Bien que la loi de 2001 visait à transformer la forêt en un moteur de lutte contre la pauvreté dans l’arrière-pays, les communautés locales se retrouvent aujourd’hui lésées. La création d’une forêt communautaire, dont la taille varie généralement entre 1 500 et 13 000 hectares, est devenue une procédure excessivement longue, coûteuse et d’une complexité administrative décourageante. L’un des points les plus critiques soulevés par les participants est l’absence de l’appui technique gratuit de l’administration, laissant les villageois sans ressources face à des vides juridiques et des terminologies opaques.

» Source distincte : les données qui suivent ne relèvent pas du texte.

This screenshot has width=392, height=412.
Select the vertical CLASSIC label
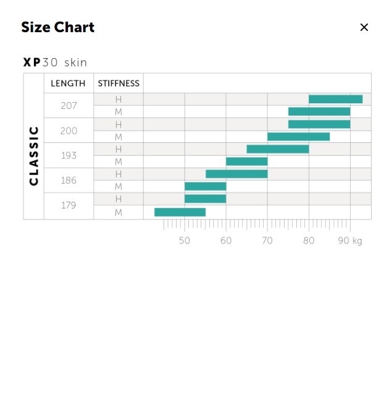tap(34, 156)
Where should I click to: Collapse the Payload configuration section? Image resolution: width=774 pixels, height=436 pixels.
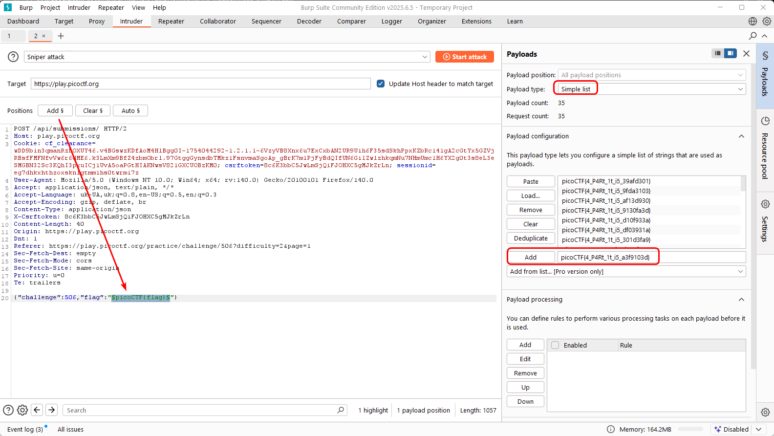[x=741, y=136]
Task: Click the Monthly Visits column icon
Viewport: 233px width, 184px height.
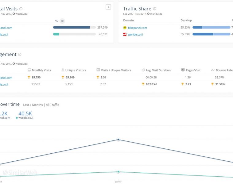Action: [29, 70]
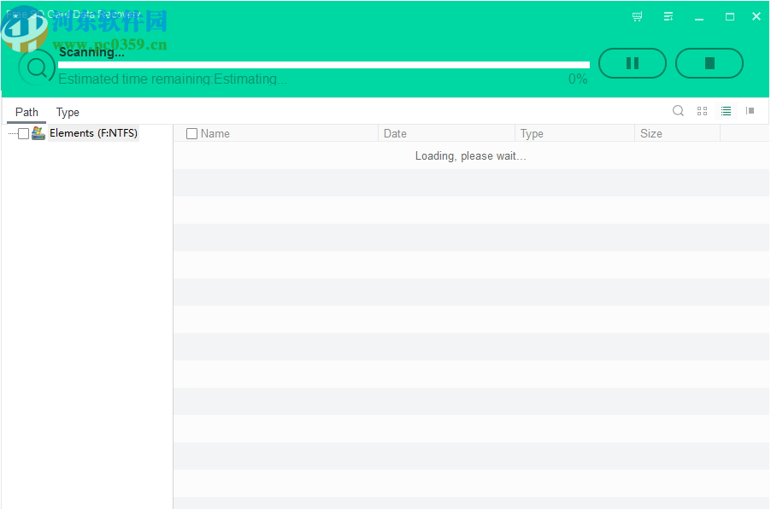
Task: Click the scan magnifier icon near progress bar
Action: point(37,66)
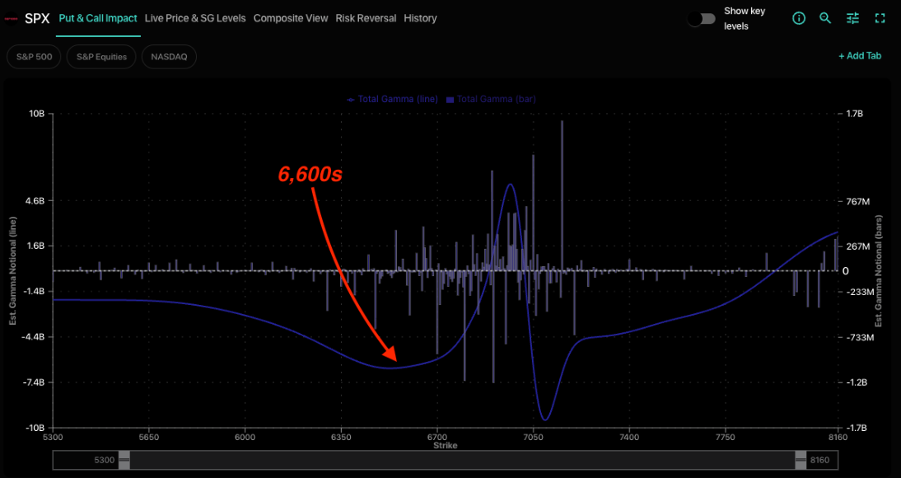
Task: Click right handle of strike range slider
Action: (x=801, y=461)
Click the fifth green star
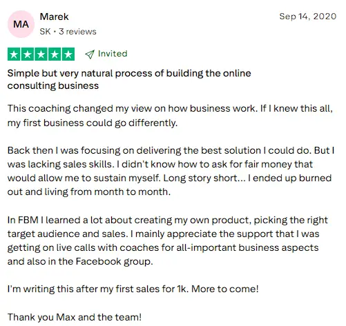 click(x=68, y=54)
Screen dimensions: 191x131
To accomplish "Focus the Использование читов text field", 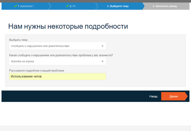I will pyautogui.click(x=57, y=77).
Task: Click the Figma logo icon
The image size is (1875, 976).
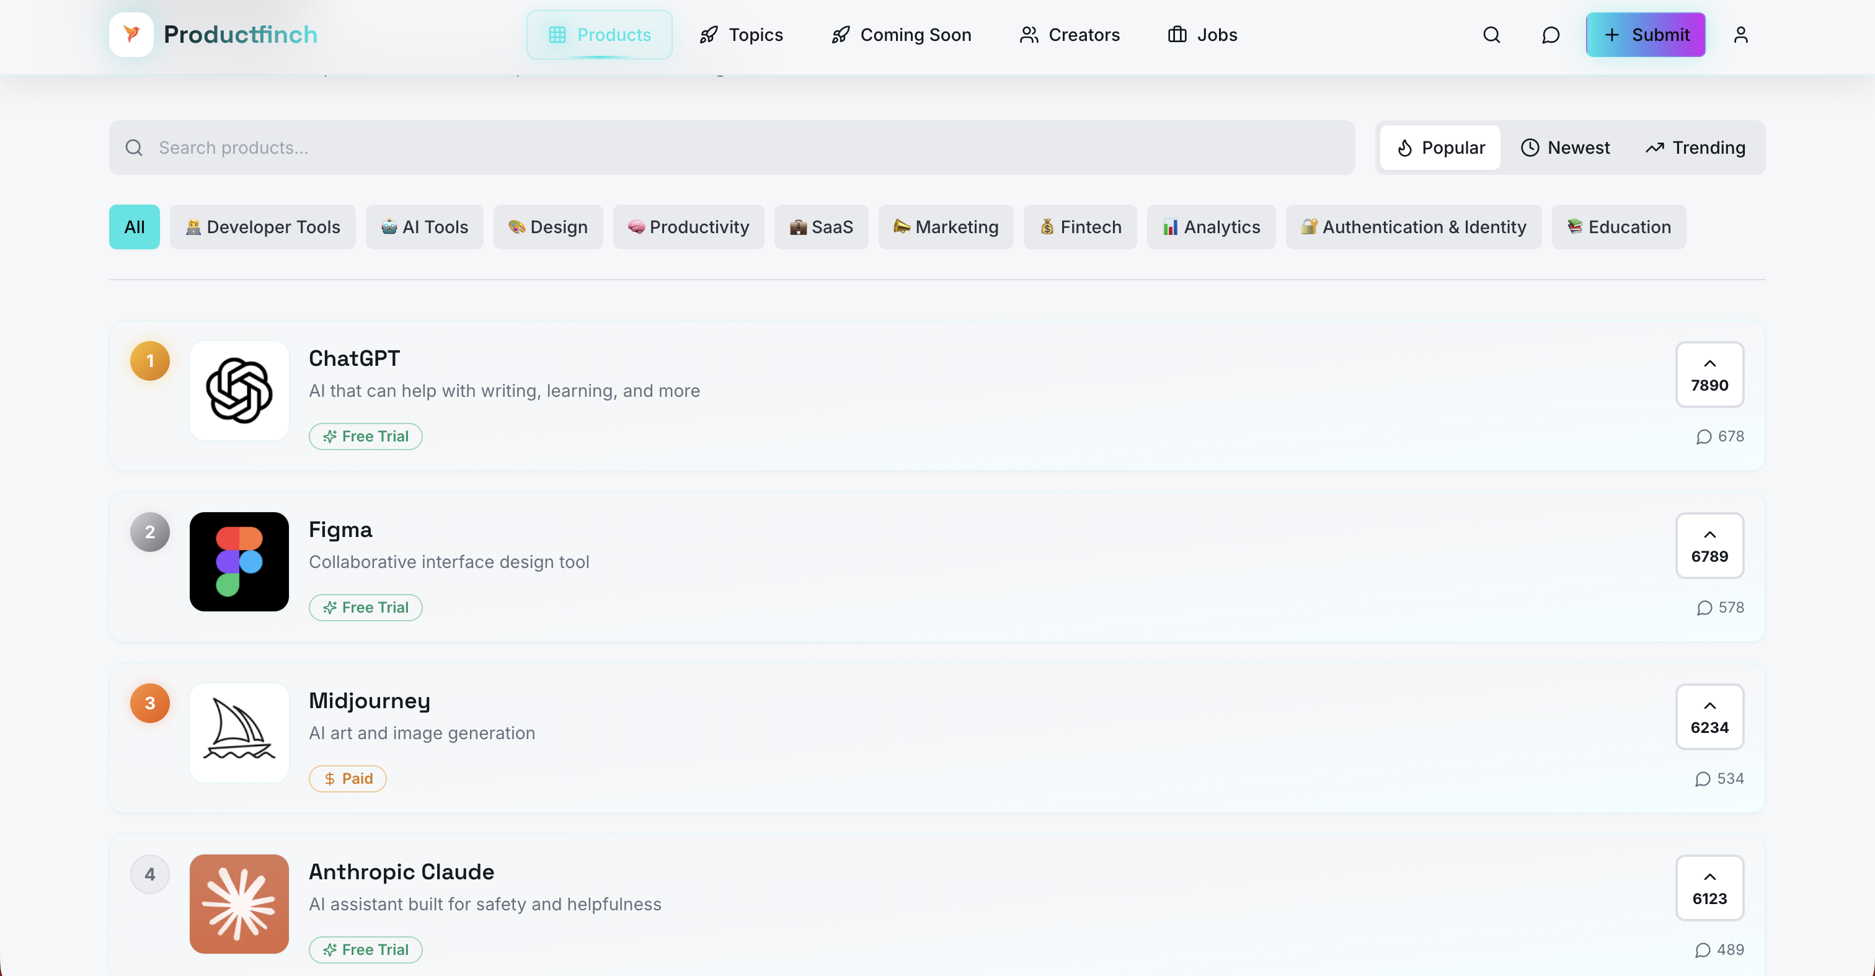Action: [x=239, y=562]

Comme l’a souligné Adley Kael Mounguengui Magangue de Brainforest, l’enjeu est d’apporter une pierre solide à l’édifice en proposant des amendements concrets. En participant directement à la rédaction des nouveaux textes, les associations espèrent limiter les futures contestations et s’assurer que les lois finales soient enfin adaptées aux réalités quotidiennes des Gabonais.
Ce travail de révision, soutenu par l’initiative internationale Rights and Resources Initiative (RRI), ambitionne de placer les droits fonciers au centre de la gouvernance environnementale.